All or nothing.
That has been the dominant Republican approach to Obamacare from the start, and it is the dominant Republican approach today.
In Congress, this approach led to the result: "Nothing."
Now conservative challengers are hoping the Supreme Court will step in. And who knows? Maybe the justices are feeling bold. Maybe they are ready to expose themselves again to the fiercest partisan criticism since Bush v. Gore, or even fiercer.
I'm not a Court-watcher, and have no expertise to offer, but just going with my gut: I doubt it. Even though the Solicitor General reportedly choked today, that doesn't change the fact that the conservatives on the Court have spent most of their intellectual lives railing against judicial activism.

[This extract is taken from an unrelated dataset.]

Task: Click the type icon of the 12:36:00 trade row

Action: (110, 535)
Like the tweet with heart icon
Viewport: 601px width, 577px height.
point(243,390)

Here for example is Justice Antonin Scalia writing in dissent in the Virginia Military Institute case of 1996:
The virtue of a democratic system with a First Amendment is that it readily enables the people, over time, to be persuaded that what they took for granted is not so, and to change their laws accordingly. That system is destroyed if the smug assurances of each age are removed from the democratic process and written into the Constitution. So to counterbalance the Court's criticism of our ancestors, let me say a word in their praise: they left us free to change. The same cannot be said of this most illiberal Court, which has embarked on a course of inscribing one after another of the current preferences of the society (and in some cases only the counter-majoritarian preferences of the society's law-trained elite) into our Basic Law. Today it enshrines the notion that no substantial educational value is to be served by an all-men's military academy--so that the decision by the people of Virginia to maintain such an institution denies equal protection to women who cannot attend that institution but can attend others. Since it is entirely clear that the Constitution of the United States--the old one--takes no sides in this educational debate, I dissent.
If you have said over and over again, in writing, that you object to judges writing their policy preference into the Constitution, you have to wince a little at the invitation to write your own.

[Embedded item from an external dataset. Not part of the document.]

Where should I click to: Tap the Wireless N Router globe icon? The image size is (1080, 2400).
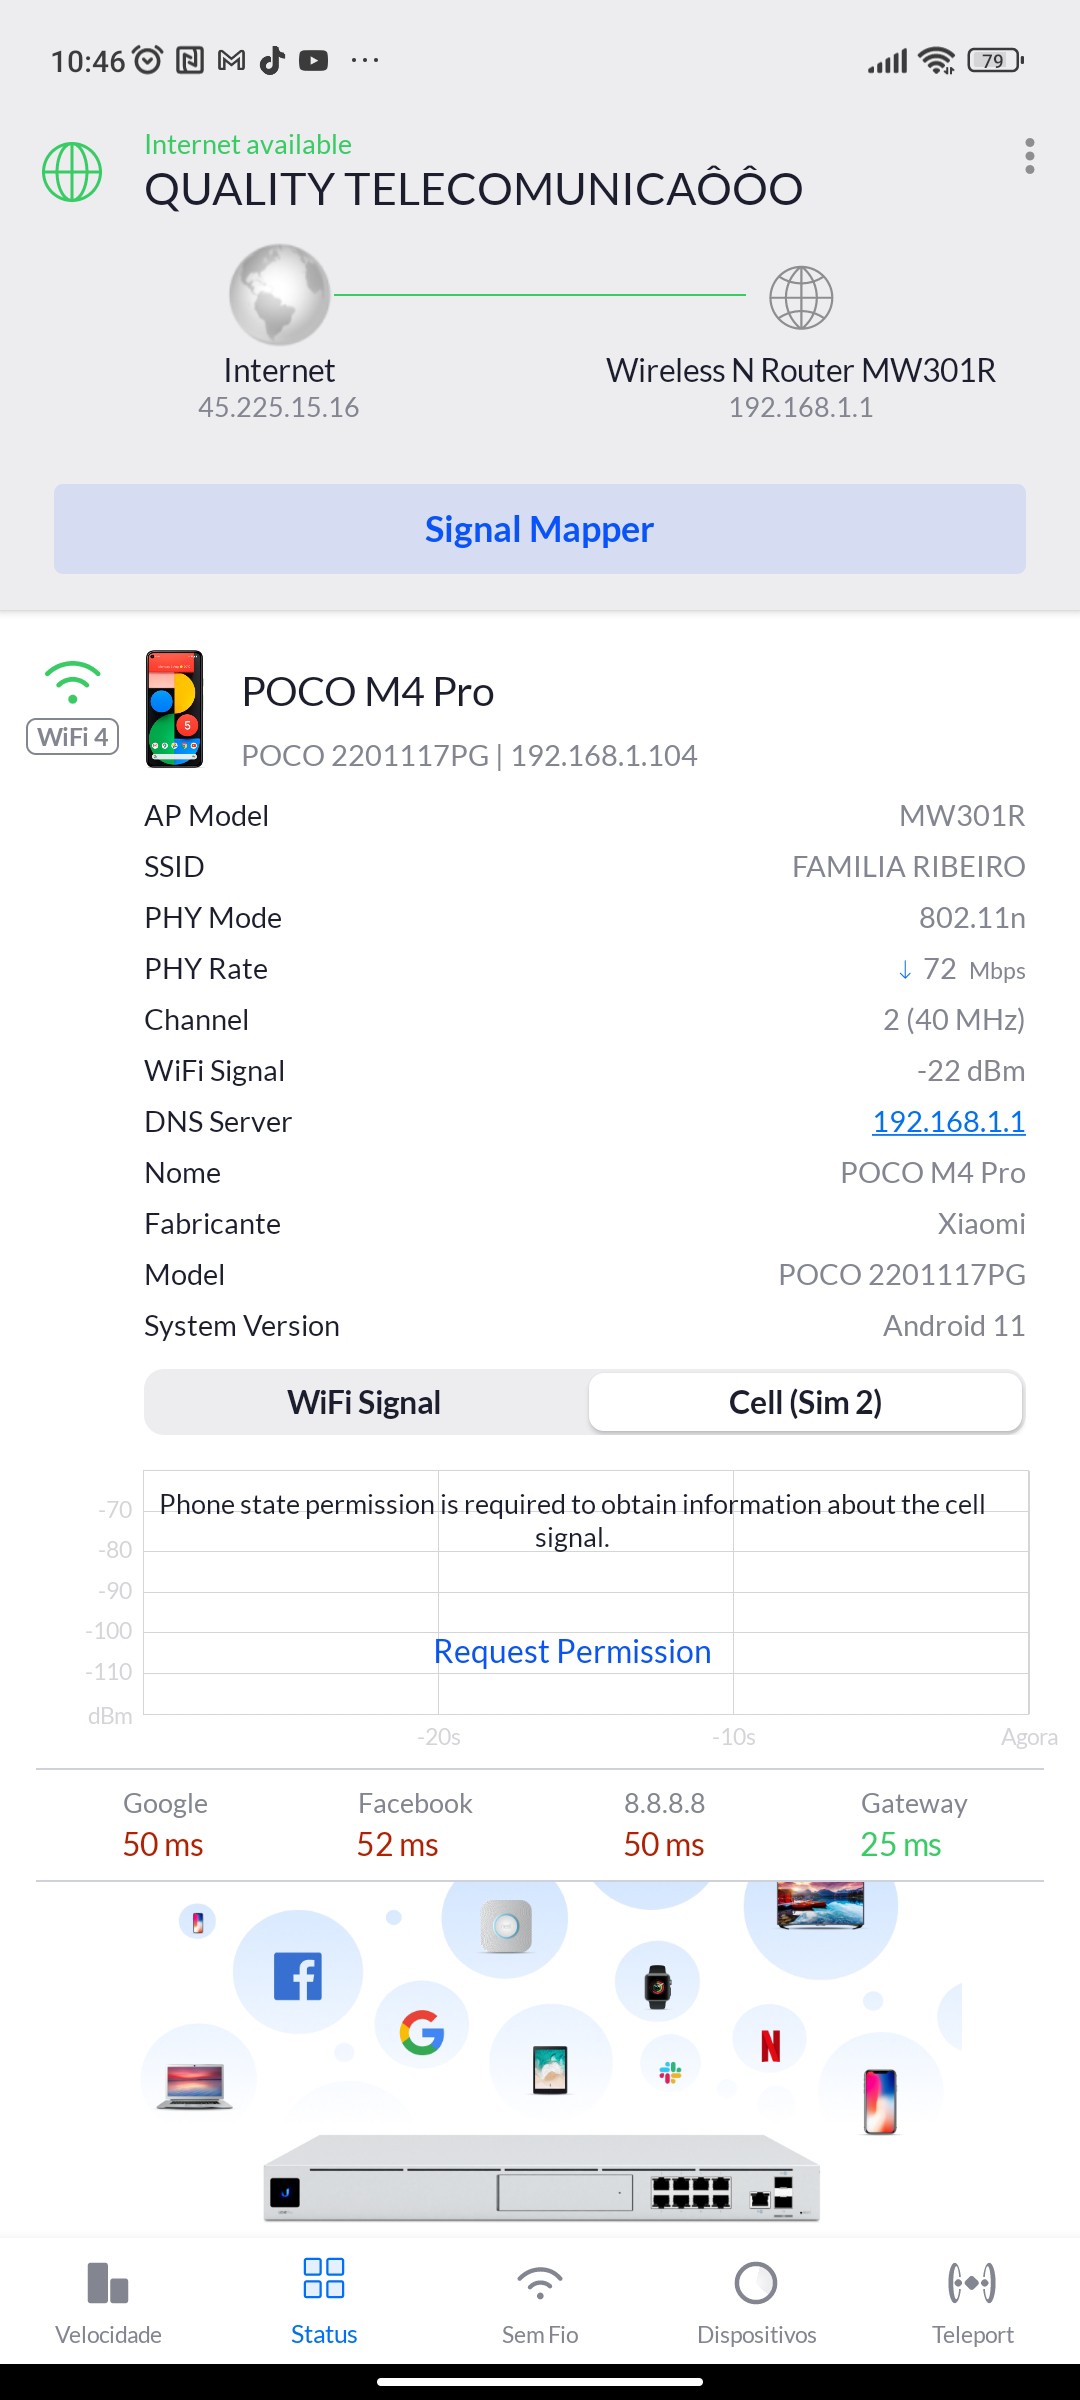tap(801, 297)
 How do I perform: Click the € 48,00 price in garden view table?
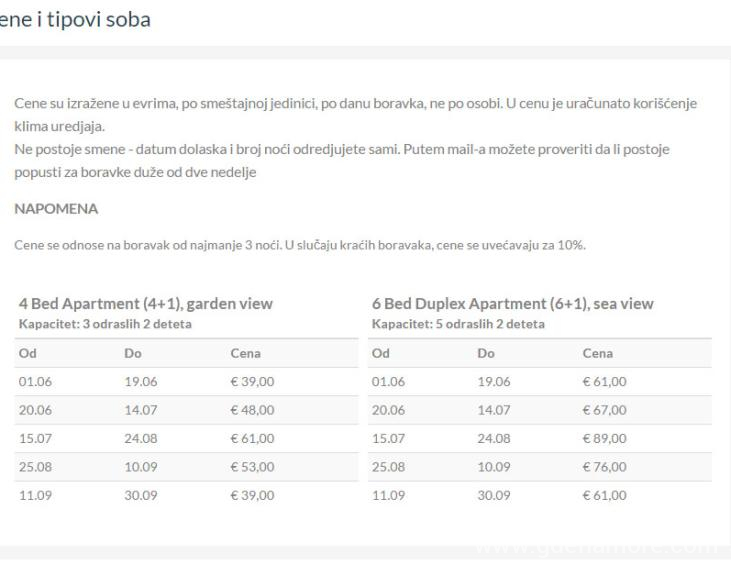252,410
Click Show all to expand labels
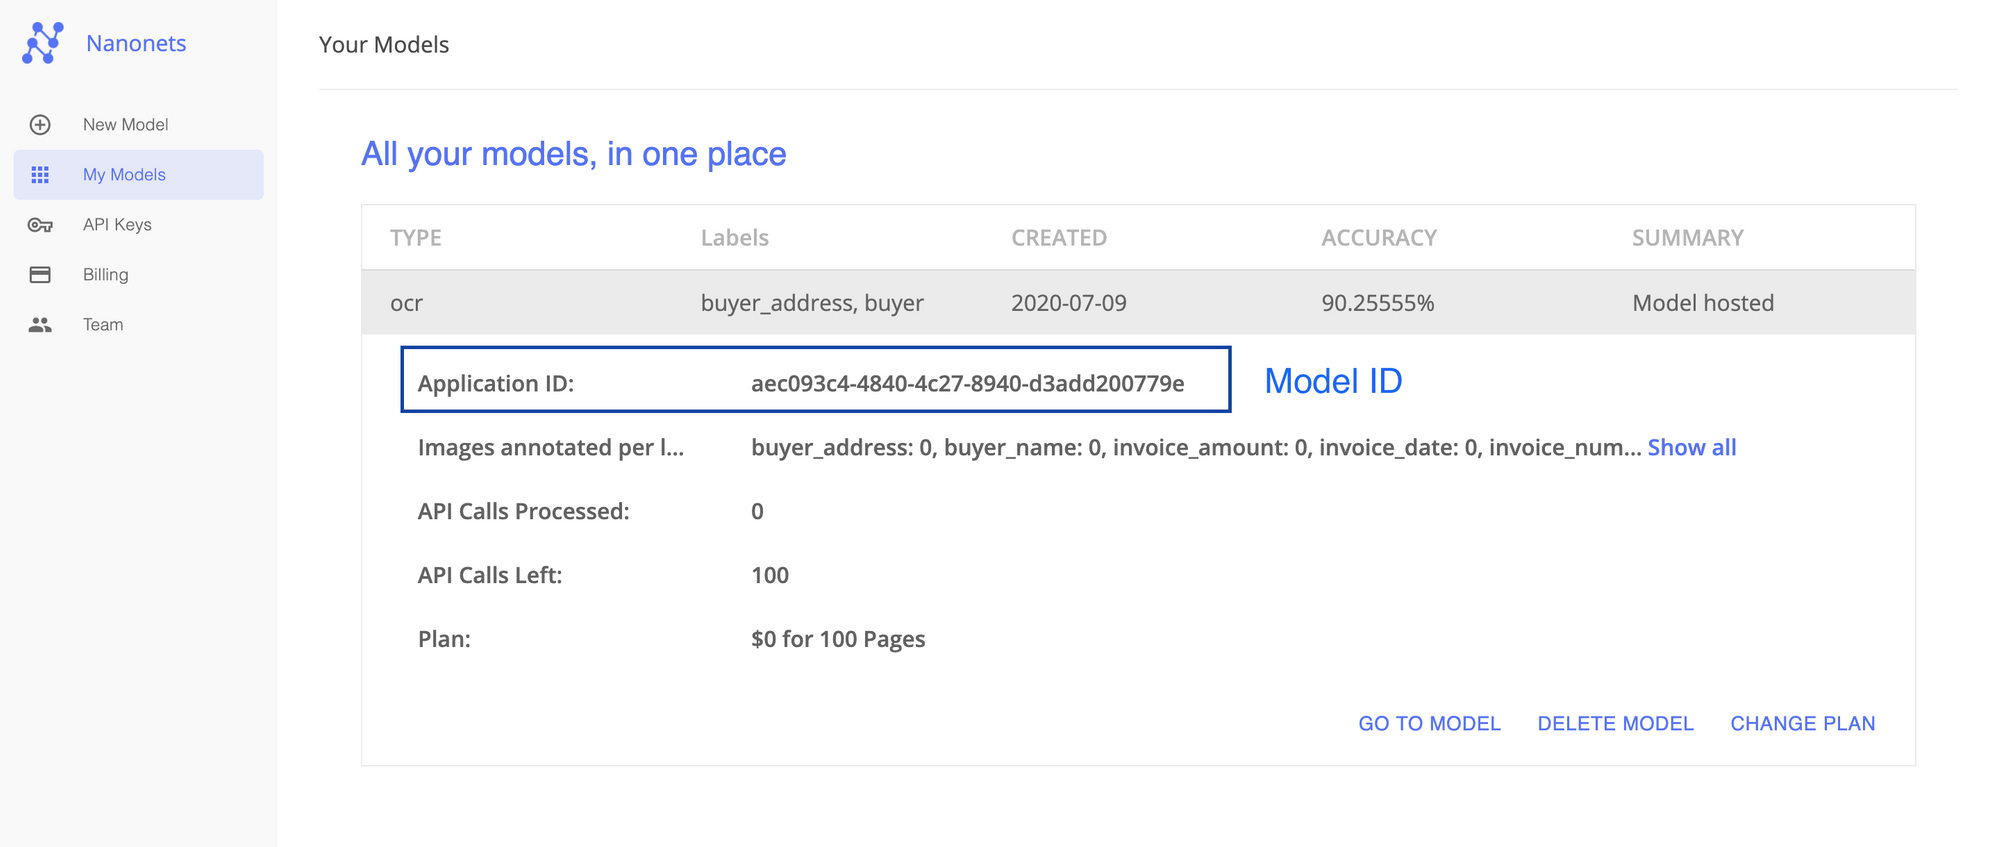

Especially when the principle on which you are invited to reverse yourself—the distinction between economic "activity" and "inactivity"—is likely to be the laugh of the law schools over the next 100 years.

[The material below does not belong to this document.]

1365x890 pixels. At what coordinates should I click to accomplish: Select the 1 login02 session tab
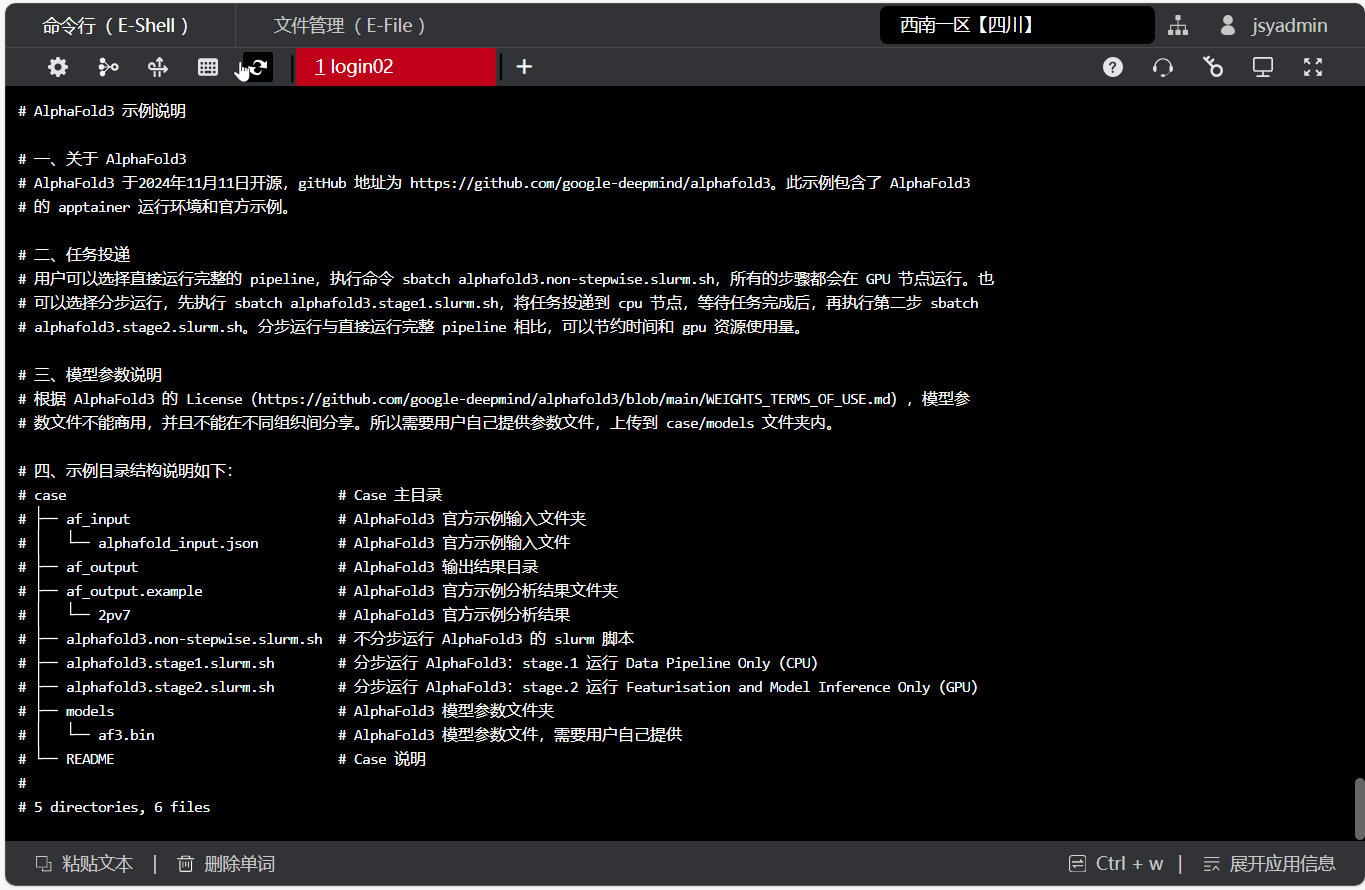coord(395,67)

My uninformed guess: the ACA prevails, and probably not by a narrow margin.
What then is that healthcare comes roaring back as a campaign issue, to which Republicans have failed to provide themselves an answer. Because of the prolonged economic downturn, more Americans than ever have lost—or are at risk of losing—their health coverage. Many of them will be voting in November. What do Republicans have to say to them?
Make no mistake: If Republicans lose in the Supreme Court, they'll need an answer. "Repeal" may excite a Republican primary electorate that doesn't need to worry about health insurance because it's overwhelmingly over 65 and happily enjoying its government-mandated and taxpayer-subsidized single-payer Medicare system. But the general-election electorate doesn't have the benefit of government medicine. It relies on the collapsing system of employer-directed care. It's frightened, and it wants answers.
"Unconstitutional" was an answer of a kind. But if the ACA is not rejected as "unconstitutional," the question will resurface: if you guys don't want this, want do you want instead?
In that case, Republicans will need a Plan B. Unfortunately, they wasted the past three years that might have developed one. If the Supreme Court doesn't rescue them from themselves, they'll be heading into this election season arguing, in effect, Our plan is to take away the government-mandated insurance of millions of people under age 65, and replace it with nothing. And we're doing this so as to better protect the government-mandated insurance of people over 65—until we begin to phase out that insurance, too, for everybody now under 55.
That's a different version of "all or nothing"—and one that invites the voters to answer: "nothing."
In 2006, Mitt Romney did the heavy lifting to prepare Republicans for this moment. He readied himself to fight an election as a Republican presidential candidate who not only accepted the ideal of universal coverage, but who had actually delivered it. That would have been quite a story to tell. Had things gone slightly differently in 2008, it might right now fall to President Romney's Solicitor General Paul Clement to explain to a sympathetic Supreme Court why the mandates in Romneycare in fact are constitutional.
Such a Romney-appointed Solicitor General would have pointed to the array of things the federal government can unquestionably command people to do—including conscript them into combat and tax 98% of their earnings—that are vastly more onerous (and vastly less beneficial to the individual) than buy health insurance. Such a Solicitor General would have noted that it's absurd to describe as "inactivity" the actual experience of most uninsured Americans: desperately seeking an affordable policy and poignantly discovering that they cannot find it. Such a Solicitor General might even have cited the Supreme Court's own precedents, including the touchstone case NAACP v. Claiborne Hardware, that held that the decision not to buy something was not only an "activity," but even more: an expressive activity protected by the First Amendment!
Such a policy and such a line of reasoning would be something. And it's a solid rule of politics that you can't beat something with nothing.